Inspiring Words from Inspiring People: Chris Herren

Chris Herren played professional basketball for the Boston Celtics and Denver Nuggets. While playing, he struggled with substance abuse and drug addiction.

Inspiring Words from Inspiring People: Chris Herren

Dear Christopher,

I am writing to tell you that the path you take is a tough one, but you will survive and be very happy someday.

When I look at you I see a kind, smart, athletic boy. You come from a lineage of basketball and there are unreasonable expectations. You are programmed to be tough and win.

In high school you play in sold-out gyms, getting taunted. Wearing your name on your jersey isn’t easy. The scoreboard has much more meaning than fun. As your spotlight gets brighter, you feel uncomfortable and confused, not knowing your losses are as important as the wins . . . both will teach you valuable life lessons.

At fifteen you won’t understand the power of the red Solo cup full of beer and the blunt that will lead you to stronger and more dangerous drugs.

Your senior year, the country’s top colleges recruit you. But you choose to stay close to home. Fall River is your safe place. Your relationship with your mom is unconditional and immense. Your father and brother offer you protection from the madness around you. Heather is your sanity and one of the best things you hang on to in your life . . . and one day she will be your wife.

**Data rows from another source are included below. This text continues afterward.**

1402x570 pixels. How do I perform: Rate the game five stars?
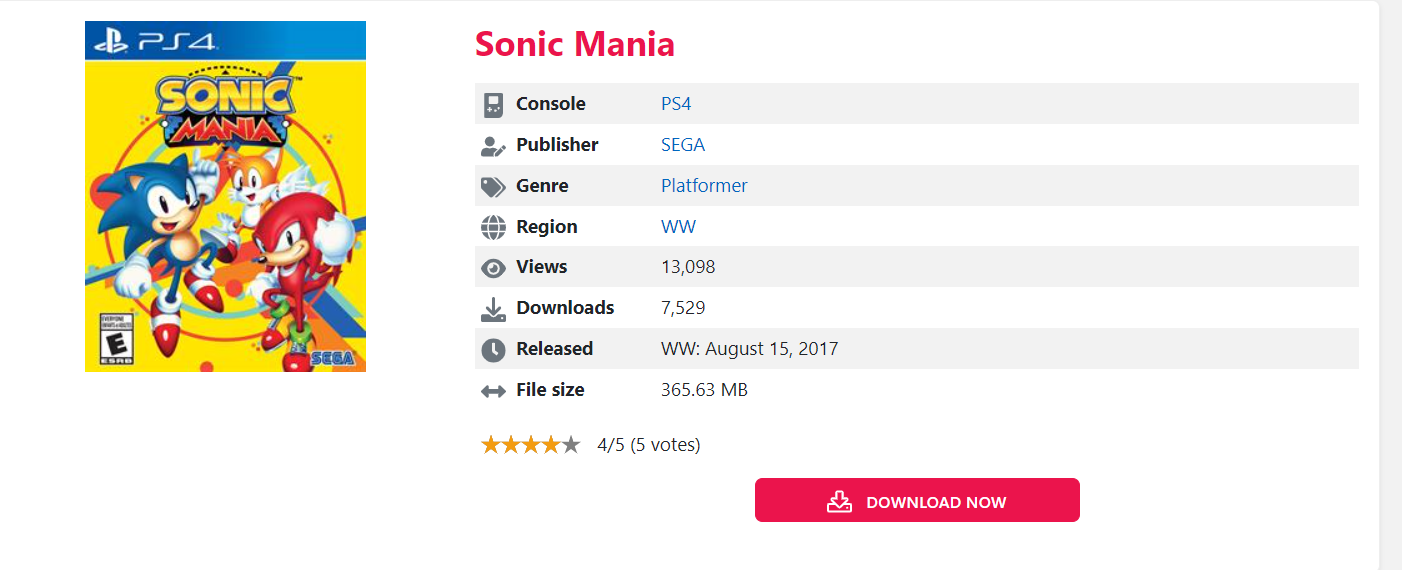pyautogui.click(x=571, y=445)
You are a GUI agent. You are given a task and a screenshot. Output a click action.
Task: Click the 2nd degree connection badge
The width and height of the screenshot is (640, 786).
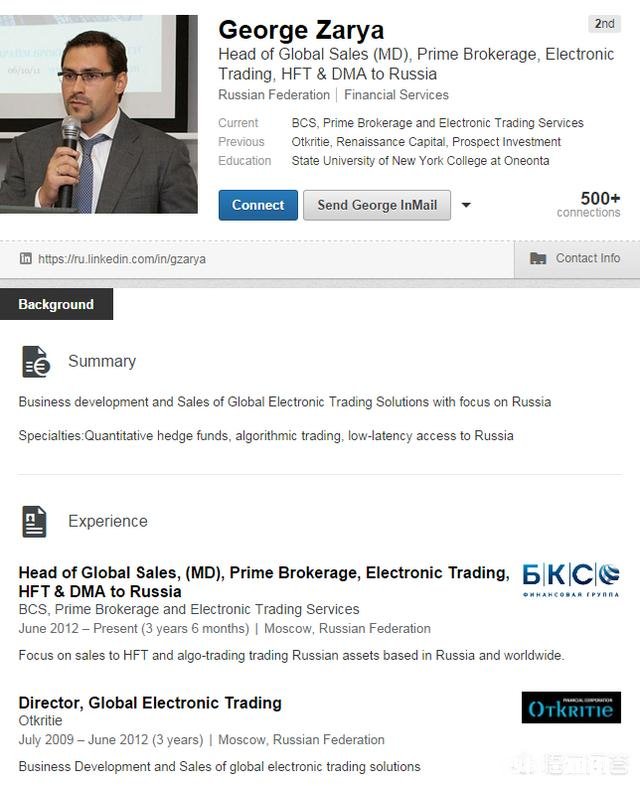(604, 24)
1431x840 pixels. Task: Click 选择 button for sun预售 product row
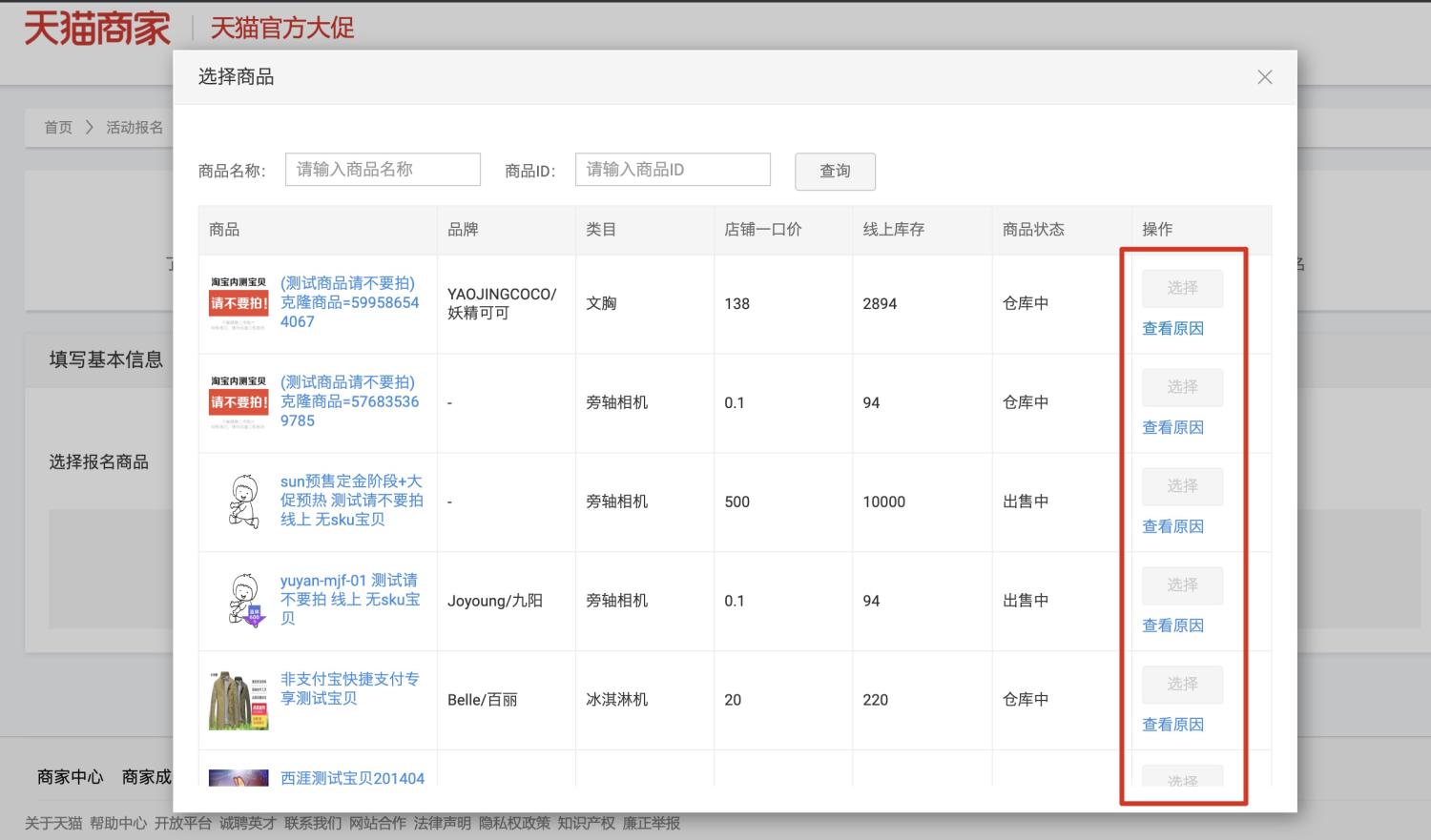1182,486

At Boston College, you will be introduced to one line of cocaine, and although you promise yourself one time, that one line will be the reason you get kicked off campus and barely make it through Fresno State. That one line will last fourteen years. And although you’re gifted enough to get drafted into the NBA by the Denver Nuggets, your struggles will continue chasing that one line.

At twenty-two you will spend twenty dollars on a little yellow pill called OxyContin, and that 40mg pill will turn into 1600mgs a day, and that twenty dollars will turn into a twenty-thousand-dollar-a-month drug habit. And that one little yellow pill will have you outside the Boston Garden in your Celtics uniform ten minutes before a game, waiting for your dealer. That little yellow pill will strip you of your NBA dreams and goals and you will no longer be invited back into the league. Two years later, that one little yellow pill will become a syringe that will stay in your arm for the next six years.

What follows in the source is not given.